Work order -
Print only the lines running from the line with "This screenshot has width=472, height=421." to the final line below, both included, exactly as written and without the pictures.

Input -
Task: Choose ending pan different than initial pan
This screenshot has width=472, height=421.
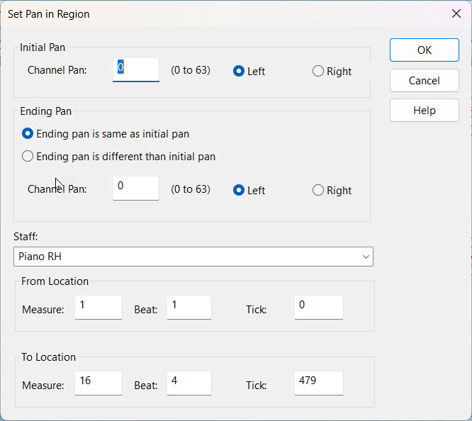Action: 28,156
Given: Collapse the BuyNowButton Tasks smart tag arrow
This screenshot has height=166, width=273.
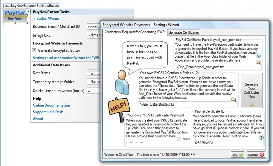Looking at the screenshot, I should click(28, 12).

Result -
This screenshot has width=472, height=421.
Action: 28,156
Given: Collapse the BuyNowButton Tasks smart tag arrow
This screenshot has height=166, width=273.
Looking at the screenshot, I should click(28, 12).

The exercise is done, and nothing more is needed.